Each line from the one that holds "You are a computer-use" to the end of the entries is to be given again exactly. Do not include pictures.

## Records:
*** Block opens ***

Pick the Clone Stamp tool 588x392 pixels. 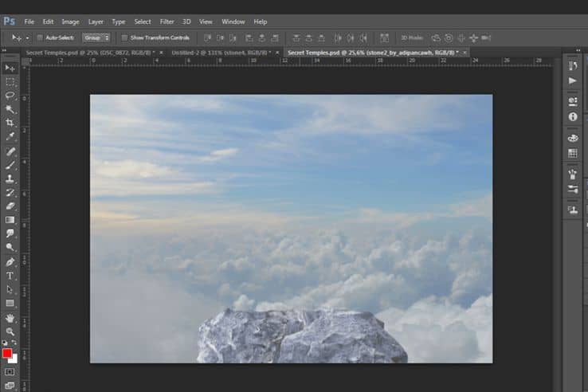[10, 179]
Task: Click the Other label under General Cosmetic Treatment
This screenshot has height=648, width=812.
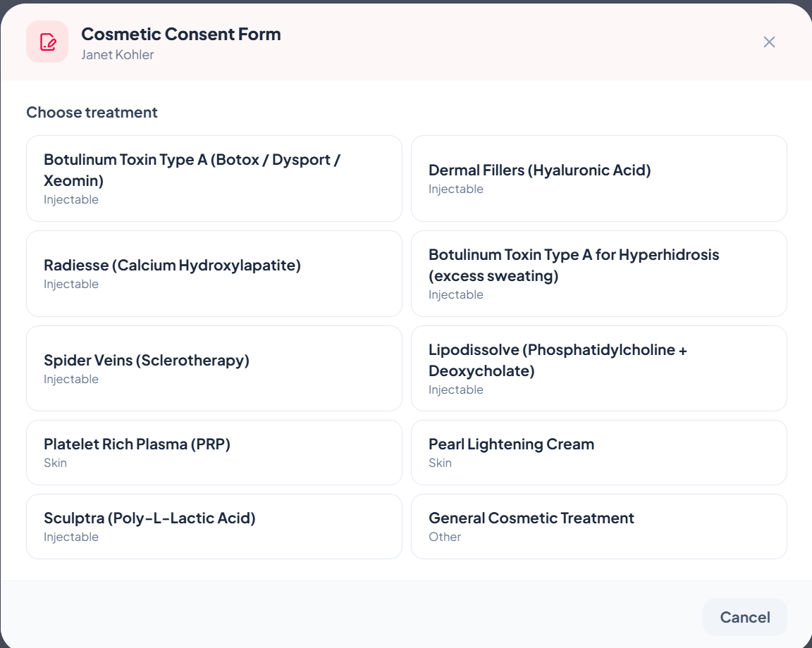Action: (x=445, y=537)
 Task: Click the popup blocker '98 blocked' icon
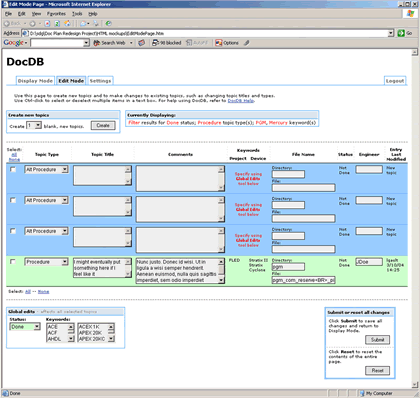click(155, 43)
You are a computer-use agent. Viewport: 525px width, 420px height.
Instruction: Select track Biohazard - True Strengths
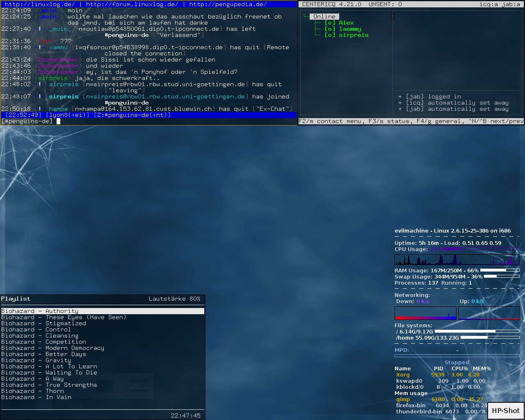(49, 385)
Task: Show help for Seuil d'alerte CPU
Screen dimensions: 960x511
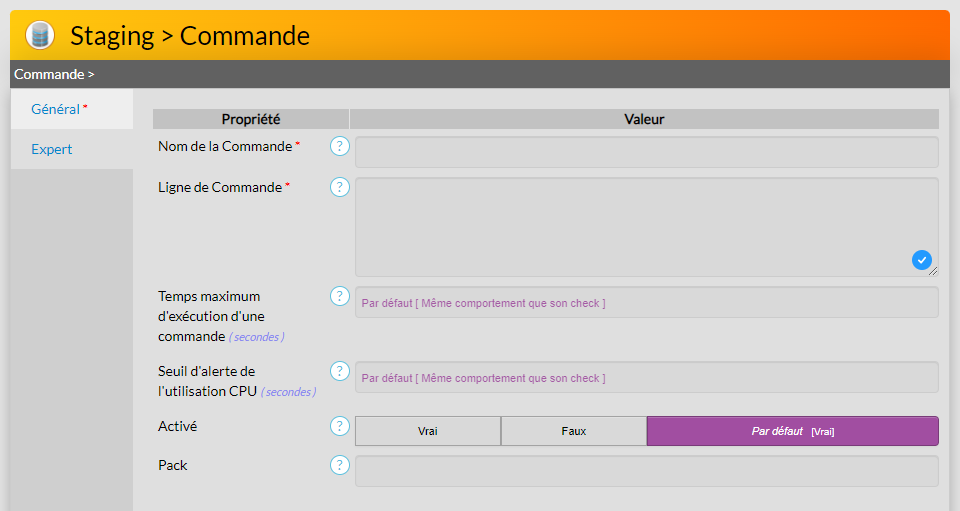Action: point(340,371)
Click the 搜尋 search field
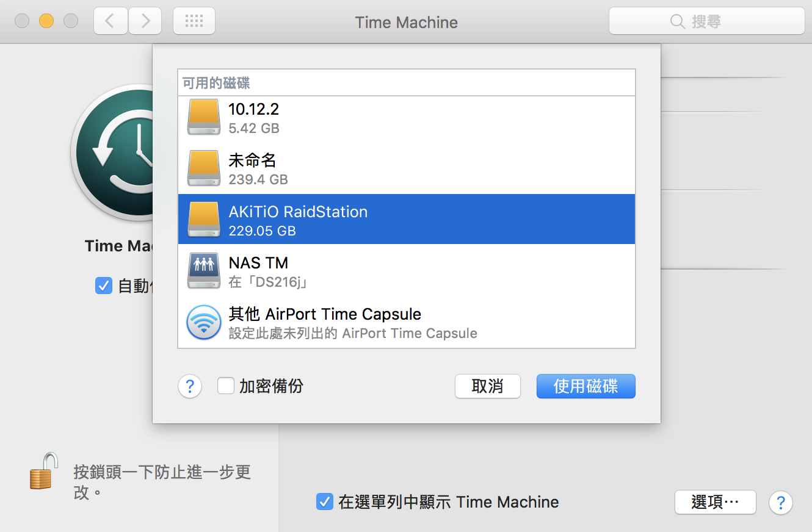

*** Block closes ***

## Task result:
You are a computer-use agent. Viewport: 525px width, 420px height.
Instruction: Select track Biohazard - True Strengths
(49, 385)
Task: Show help for Seuil d'alerte CPU
Screen dimensions: 960x511
Action: point(340,371)
Click the 搜尋 search field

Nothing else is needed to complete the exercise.